If there is no response to the email, or the email is rejected, DST sends a hardcopy letter 30 days later. “The hope is contact is made, reducing the amount of property being escheated,” Dionne said.

Kim Croston, Managing Director, Regulatory Solutions for Investor Services Group at BNY Mellon, said her organization follows a similar process. “We identified shareholders that were inactive yet had signed up for email statements,” she said. “We found that population to be very, very small; interestingly enough, if someone is signing up for e-delivery, they’re typically active shareholders, at least in our book.”

Croston and Dionne agreed that the regulatory changes in Illinois have a significant operational impact on their organizations. “We’re actively discussing what the programming needs are in order to escheat property based on this bifurcated dormancy process,” Dionne said.

“In terms of Illinois, it was just a lot of changes to make in a very short period of time, and I think that’s what caused our clients some angst,” Croston added. “We had to do a special outreach to that book of business.”

Tax-Deferred Accounts
In addition to the securities provision, all three states have modified dormancy criteria for tax-deferred retirement accounts. “What’s been added in all three jurisdictions is a consideration for owner life status, or death, as an accelerant to dormancy to the state’s collective advantage,” Debbie Zumoff, Chief Compliance Officer & National Consulting Practice Leader at Keane, said.

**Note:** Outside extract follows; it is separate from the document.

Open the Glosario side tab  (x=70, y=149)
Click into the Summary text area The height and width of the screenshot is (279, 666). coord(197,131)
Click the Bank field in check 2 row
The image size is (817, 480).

Tracking confirmation of death, as well as the required minimum distributions arising in the wake of an owners’ death, can be a challenge for funds and transfer agents. “The biggest issue for us was the confirmation of death across all these new statutes,” Croston said. “We did have to revise and beef up procedures.”

Dionne agreed. “We are currently escheating this type of property based on the required distribution age – 70.5 – or if the individual is deceased,” she added.

Terry focused on regulations for additional tax-deferred accounts. “For these three states, the other tax-deferred accounts would include your Health Savings Accounts, 529 plans and your Coverdell Education Savings Accounts or ESAs,” she said. “Illinois also includes 529-able or 529A plans, whereas those plans are specifically excluded in Utah and Tennessee.”

There is general consistency in the presumption of abandonment for these property types, which is three years after the earlier of the date the distribution must begin, or 30 years after the day the account was opened. “However, Illinois also added additional presumptions for deceased owners where they have instituted an accelerated dormancy period of two years,” Terry said.

In addition to the intricacies of legislation, Altman said trends around increased enforcement and audits are also worth a conversation.

Zumoff agreed. “A lot of folks in the financial sectors are dealing with audits — multiple audits, multiple states, multiple audit firms,” she said. “With Illinois putting life status front and center in their statutes, not just for retirement accounts but for securities generally, there is an additional burden on holders to prove that owners are alive and well.”

“I worry that this is just this tip of the iceberg for things to come,” she said.